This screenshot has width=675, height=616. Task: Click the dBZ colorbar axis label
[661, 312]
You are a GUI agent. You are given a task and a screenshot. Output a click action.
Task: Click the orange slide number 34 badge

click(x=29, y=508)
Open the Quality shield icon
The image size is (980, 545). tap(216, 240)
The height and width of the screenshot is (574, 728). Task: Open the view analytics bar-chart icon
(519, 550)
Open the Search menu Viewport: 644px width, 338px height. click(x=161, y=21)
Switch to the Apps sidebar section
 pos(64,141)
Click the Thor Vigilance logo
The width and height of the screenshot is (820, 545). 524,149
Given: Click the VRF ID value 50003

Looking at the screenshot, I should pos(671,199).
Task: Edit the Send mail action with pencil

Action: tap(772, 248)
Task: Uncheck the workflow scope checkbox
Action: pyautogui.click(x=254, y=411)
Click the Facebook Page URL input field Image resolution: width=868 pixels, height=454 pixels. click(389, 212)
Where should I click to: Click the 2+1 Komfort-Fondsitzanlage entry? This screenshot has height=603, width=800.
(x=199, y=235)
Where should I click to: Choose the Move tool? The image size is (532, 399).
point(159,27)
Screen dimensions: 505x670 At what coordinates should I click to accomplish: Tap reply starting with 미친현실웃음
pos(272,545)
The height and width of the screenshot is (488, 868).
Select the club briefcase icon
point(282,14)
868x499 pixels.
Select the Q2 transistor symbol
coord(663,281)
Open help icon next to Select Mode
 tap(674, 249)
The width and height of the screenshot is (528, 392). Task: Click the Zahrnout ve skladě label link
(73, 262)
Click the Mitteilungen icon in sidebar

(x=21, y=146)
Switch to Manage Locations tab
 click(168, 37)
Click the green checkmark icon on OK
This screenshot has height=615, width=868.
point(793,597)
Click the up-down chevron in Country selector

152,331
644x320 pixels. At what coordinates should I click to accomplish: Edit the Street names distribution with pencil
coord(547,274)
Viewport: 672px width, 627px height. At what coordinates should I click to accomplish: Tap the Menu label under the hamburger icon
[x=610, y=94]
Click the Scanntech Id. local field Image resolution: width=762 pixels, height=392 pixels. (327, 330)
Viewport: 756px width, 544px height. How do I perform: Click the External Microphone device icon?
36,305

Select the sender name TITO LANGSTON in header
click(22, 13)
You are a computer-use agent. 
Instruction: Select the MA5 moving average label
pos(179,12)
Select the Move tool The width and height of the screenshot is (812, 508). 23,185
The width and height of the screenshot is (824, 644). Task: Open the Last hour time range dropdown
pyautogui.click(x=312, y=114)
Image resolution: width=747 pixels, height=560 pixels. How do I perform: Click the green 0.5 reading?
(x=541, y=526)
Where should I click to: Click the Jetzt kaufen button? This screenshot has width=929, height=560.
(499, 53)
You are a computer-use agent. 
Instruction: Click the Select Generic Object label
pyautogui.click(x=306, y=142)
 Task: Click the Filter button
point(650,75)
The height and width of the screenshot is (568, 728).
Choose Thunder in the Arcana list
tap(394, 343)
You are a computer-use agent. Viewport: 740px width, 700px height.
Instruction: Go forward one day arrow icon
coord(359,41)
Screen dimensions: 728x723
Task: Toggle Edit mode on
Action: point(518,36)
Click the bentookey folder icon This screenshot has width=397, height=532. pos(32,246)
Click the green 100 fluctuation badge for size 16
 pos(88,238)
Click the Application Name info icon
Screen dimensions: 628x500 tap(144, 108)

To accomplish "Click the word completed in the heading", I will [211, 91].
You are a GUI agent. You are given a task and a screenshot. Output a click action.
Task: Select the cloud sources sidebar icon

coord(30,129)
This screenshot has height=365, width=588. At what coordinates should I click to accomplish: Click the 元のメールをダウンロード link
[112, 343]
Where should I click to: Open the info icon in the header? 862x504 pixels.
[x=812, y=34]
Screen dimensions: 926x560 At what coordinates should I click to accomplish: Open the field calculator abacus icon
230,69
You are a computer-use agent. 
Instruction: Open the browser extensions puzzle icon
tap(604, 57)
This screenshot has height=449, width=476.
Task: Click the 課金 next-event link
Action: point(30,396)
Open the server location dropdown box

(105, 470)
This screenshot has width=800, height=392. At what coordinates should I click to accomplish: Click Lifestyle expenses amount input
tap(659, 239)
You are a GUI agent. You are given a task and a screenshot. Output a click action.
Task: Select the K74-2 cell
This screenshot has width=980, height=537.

=== Work to be completed ===
Make an exact transcription of the entries.

=== Reply ===
This screenshot has width=675, height=616. Task: Click the dBZ colorbar axis label
[661, 312]
You are a GUI agent. You are given a task and a screenshot. Output a click action.
Task: Click the orange slide number 34 badge

click(x=29, y=508)
Open the Quality shield icon
The image size is (980, 545). tap(216, 240)
The height and width of the screenshot is (574, 728). Task: Open the view analytics bar-chart icon
(519, 550)
Open the Search menu Viewport: 644px width, 338px height. click(x=161, y=21)
Switch to the Apps sidebar section
 pos(64,141)
Click the Thor Vigilance logo
The width and height of the screenshot is (820, 545). 524,149
Given: Click the VRF ID value 50003

Looking at the screenshot, I should pos(671,199).
Task: Edit the Send mail action with pencil

Action: tap(772, 248)
Task: Uncheck the workflow scope checkbox
Action: pyautogui.click(x=254, y=411)
Click the Facebook Page URL input field Image resolution: width=868 pixels, height=454 pixels. click(389, 212)
Where should I click to: Click the 2+1 Komfort-Fondsitzanlage entry? This screenshot has height=603, width=800.
(x=199, y=235)
Where should I click to: Choose the Move tool? The image size is (532, 399).
point(159,27)
Screen dimensions: 505x670 At what coordinates should I click to accomplish: Tap reply starting with 미친현실웃음
pos(272,545)
The height and width of the screenshot is (488, 868).
Select the club briefcase icon
point(282,14)
868x499 pixels.
Select the Q2 transistor symbol
coord(663,281)
Open help icon next to Select Mode
 tap(674, 249)
The width and height of the screenshot is (528, 392). Task: Click the Zahrnout ve skladě label link
(73, 262)
Click the Mitteilungen icon in sidebar

(x=21, y=146)
Switch to Manage Locations tab
 click(168, 37)
Click the green checkmark icon on OK
This screenshot has height=615, width=868.
point(793,597)
Click the up-down chevron in Country selector

152,331
644x320 pixels. At what coordinates should I click to accomplish: Edit the Street names distribution with pencil
coord(547,274)
Viewport: 672px width, 627px height. At what coordinates should I click to accomplish: Tap the Menu label under the hamburger icon
[x=610, y=94]
Click the Scanntech Id. local field Image resolution: width=762 pixels, height=392 pixels. (327, 330)
Viewport: 756px width, 544px height. How do I perform: Click the External Microphone device icon?
36,305

Select the sender name TITO LANGSTON in header
click(22, 13)
You are a computer-use agent. 
Instruction: Select the MA5 moving average label
pos(179,12)
Select the Move tool The width and height of the screenshot is (812, 508). 23,185
The width and height of the screenshot is (824, 644). Task: Open the Last hour time range dropdown
pyautogui.click(x=312, y=114)
Image resolution: width=747 pixels, height=560 pixels. How do I perform: Click the green 0.5 reading?
(x=541, y=526)
Where should I click to: Click the Jetzt kaufen button? This screenshot has width=929, height=560.
(499, 53)
You are a computer-use agent. 
Instruction: Click the Select Generic Object label
pyautogui.click(x=306, y=142)
 Task: Click the Filter button
point(650,75)
The height and width of the screenshot is (568, 728).
Choose Thunder in the Arcana list
tap(394, 343)
You are a computer-use agent. Viewport: 740px width, 700px height.
Instruction: Go forward one day arrow icon
coord(359,41)
Screen dimensions: 728x723
Task: Toggle Edit mode on
Action: point(518,36)
Click the bentookey folder icon This screenshot has width=397, height=532. pos(32,246)
Click the green 100 fluctuation badge for size 16
 pos(88,238)
Click the Application Name info icon
Screen dimensions: 628x500 tap(144, 108)

To accomplish "Click the word completed in the heading", I will [211, 91].
You are a GUI agent. You are given a task and a screenshot. Output a click action.
Task: Select the cloud sources sidebar icon

coord(30,129)
This screenshot has height=365, width=588. At what coordinates should I click to accomplish: Click the 元のメールをダウンロード link
[112, 343]
Where should I click to: Open the info icon in the header? 862x504 pixels.
[x=812, y=34]
Screen dimensions: 926x560 At what coordinates should I click to accomplish: Open the field calculator abacus icon
230,69
You are a computer-use agent. 
Instruction: Open the browser extensions puzzle icon
tap(604, 57)
This screenshot has height=449, width=476.
Task: Click the 課金 next-event link
Action: point(30,396)
Open the server location dropdown box

(105, 470)
This screenshot has width=800, height=392. At what coordinates should I click to accomplish: Click Lifestyle expenses amount input
tap(659, 239)
You are a GUI agent. You are given a task and a screenshot. Output a click action.
Task: Select the K74-2 cell
This screenshot has width=980, height=537.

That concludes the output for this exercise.